Methods: Five kinds of PC cell lines were used to determine the cell line which expressed NEDD9 the most with qRT-PCR and western blotting. Then, we transduced the lentivirus-delivered NEDD9 shRNA into the human PC BxPC-3 cells to obtain a stable cell line expressing shRNA targeting NEDD9. NEDD9 mRNA and protein expression were measured by qRT-PCR and western blotting, respectively. Cell proliferation, migration, and invasion were assessed by cell colony formation, scratch wound healing, and Transwell assays, respectively. Mouse tumor xenografts were established by injecting tumor cells into the right flank of BALB/c nude mice. The effects of silencing NEDD9 on the growth of BxPC-3 cells in vivo were also examined.

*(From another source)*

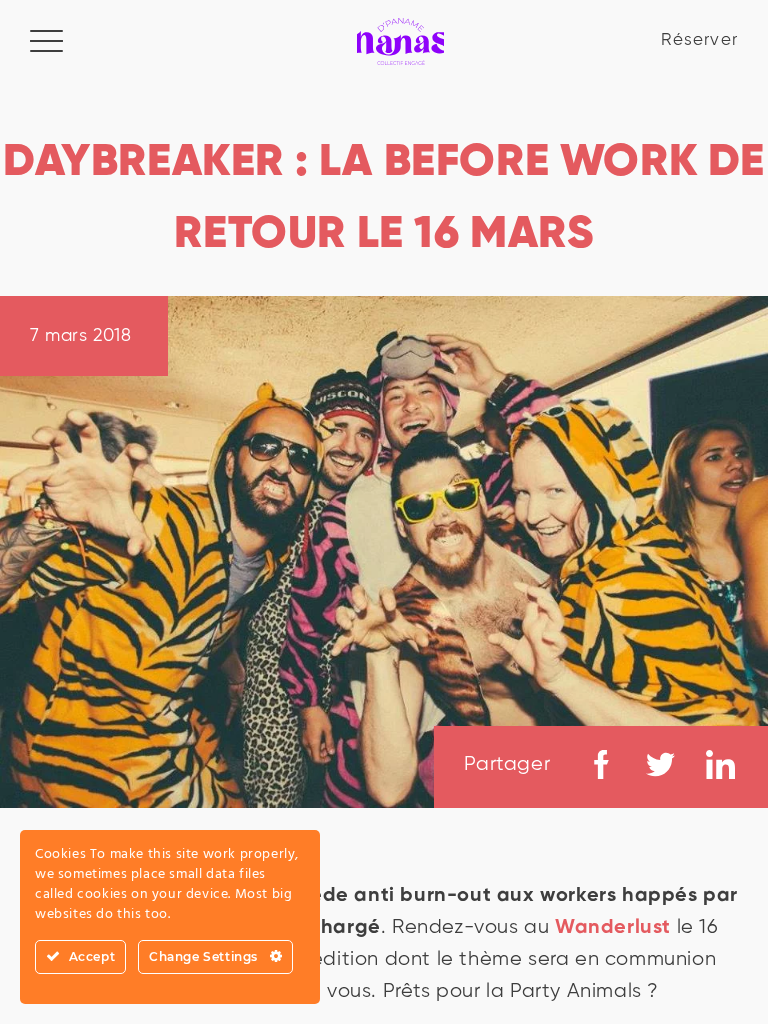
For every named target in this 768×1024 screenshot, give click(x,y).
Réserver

Results: Among 5 kinds of PC cell lines, BxPC-3 cells were selected as the most suitab to carry out the following experiment. Transduction of lentivirus-delivered NEDD9 shRNA efficiently reduced NEDD9 expression in pancreatic adenocarcinoma BxPC-3 cells. Silencing NEDD9 by RNAi inhibited proliferation, migration, and invasion of BxPC-3 cells in cell culture. Importantly, it significantly reduced the growth of BxPC-3 cells in mouse xenografts.
Conclusions: Silencing NEDD9 by lentivirus-delivered shRNA efficiently inhibited the growth of PC BxPC-3 cells both in vitro and in vivo, and may prove to be a potential new therapeutic agent for human PC.